Reproduce the lines of the records word for word, starting with the line containing "You are a computer-use" and going on through the line containing "click(x=175, y=348)".

======== Input rows

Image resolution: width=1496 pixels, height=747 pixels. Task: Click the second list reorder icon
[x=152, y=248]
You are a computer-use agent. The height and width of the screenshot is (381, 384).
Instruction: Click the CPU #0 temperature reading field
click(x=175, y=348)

================
======== Input rows

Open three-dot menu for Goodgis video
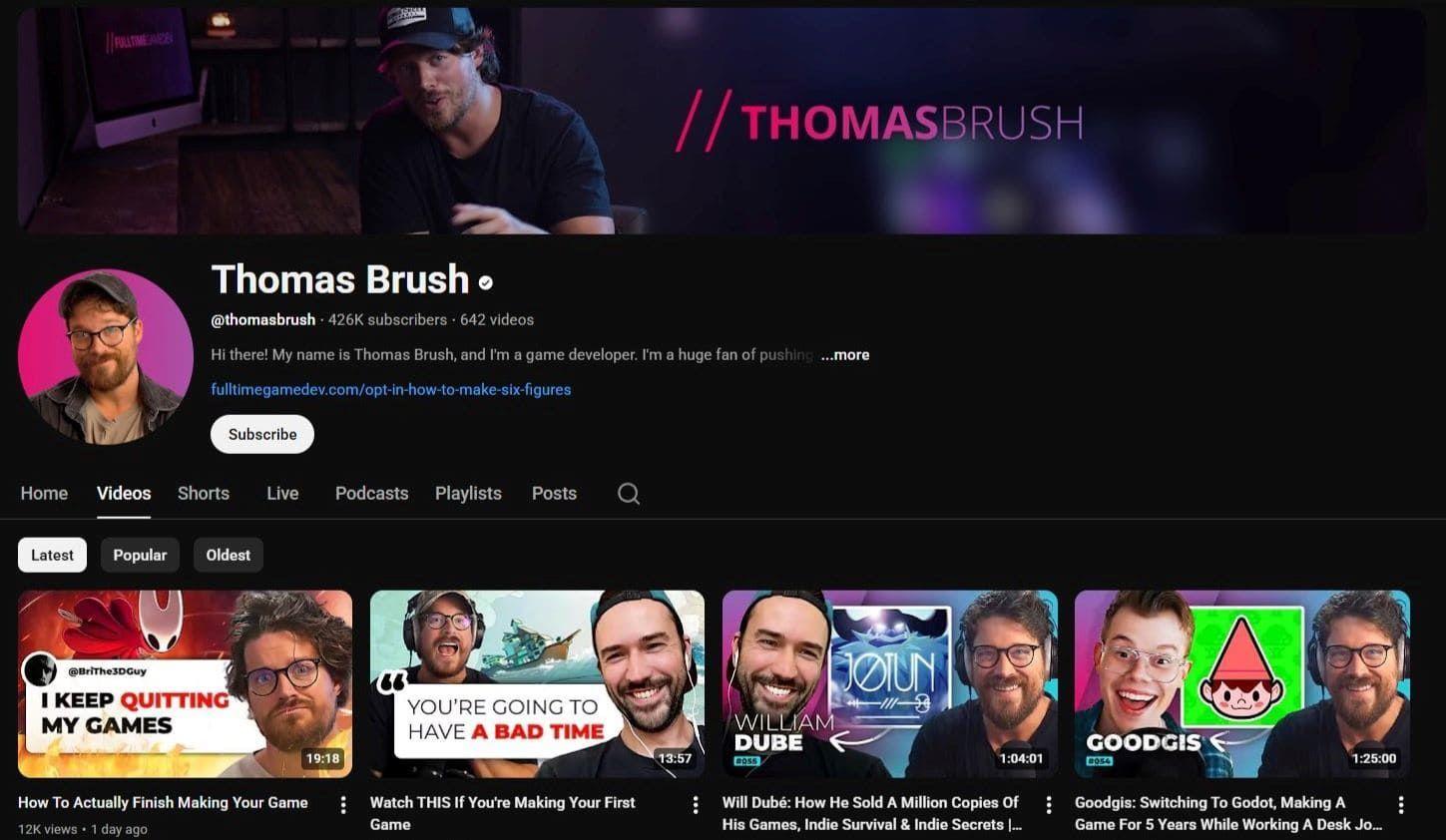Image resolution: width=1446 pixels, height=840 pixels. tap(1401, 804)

================
======== Input rows

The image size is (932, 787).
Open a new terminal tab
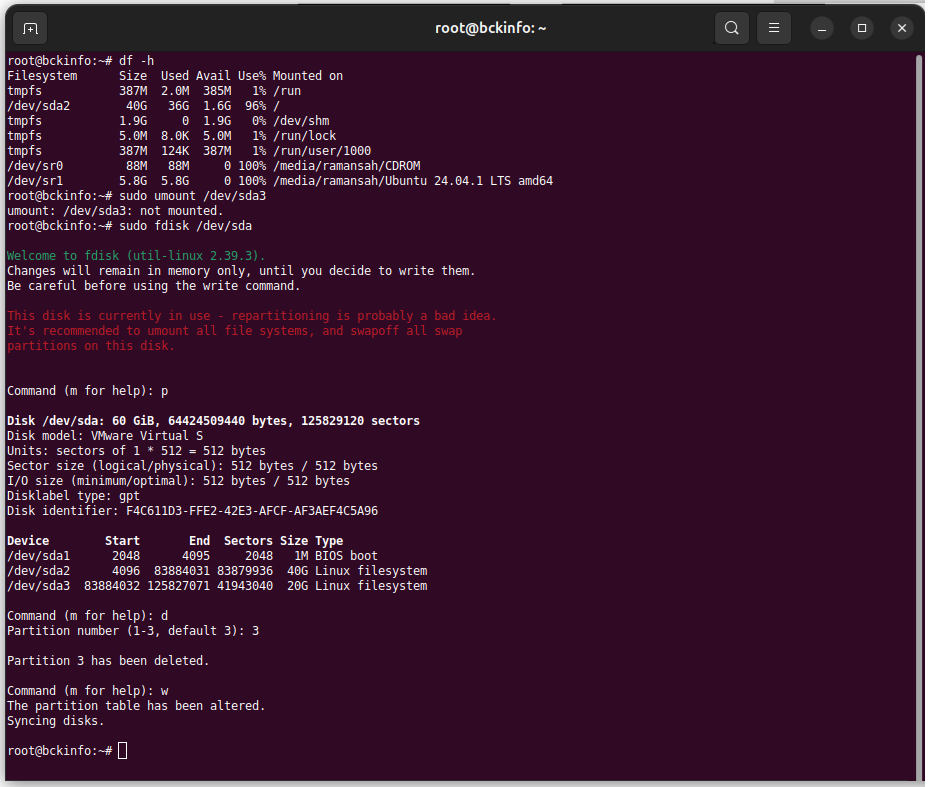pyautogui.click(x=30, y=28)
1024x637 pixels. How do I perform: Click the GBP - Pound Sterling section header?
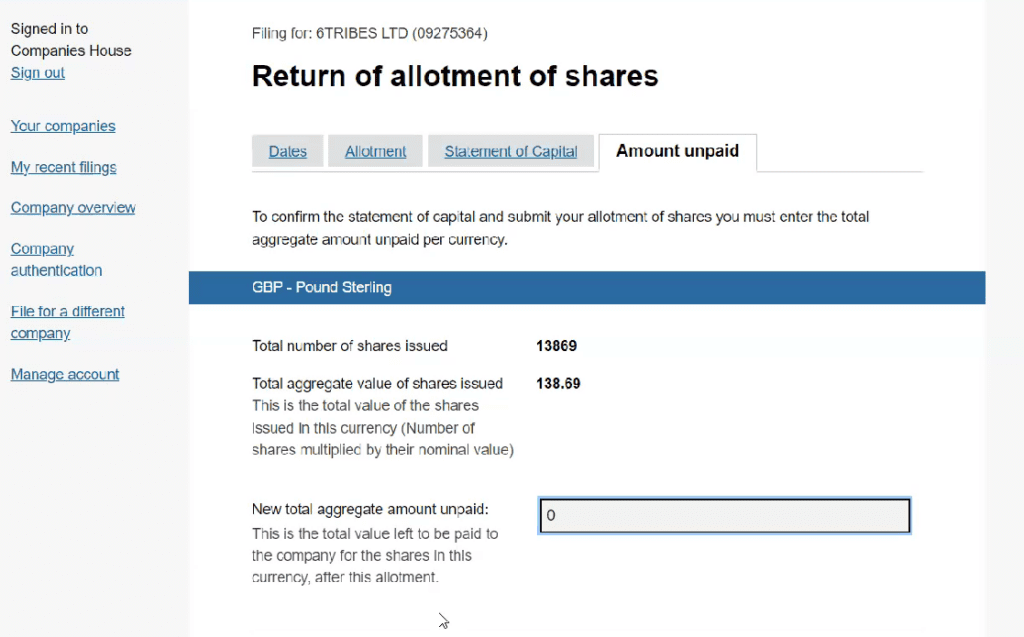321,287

================

**Result of the task**
You are a computer-use agent. The height and width of the screenshot is (381, 384).
Instruction: Click the CPU #0 temperature reading field
click(x=175, y=348)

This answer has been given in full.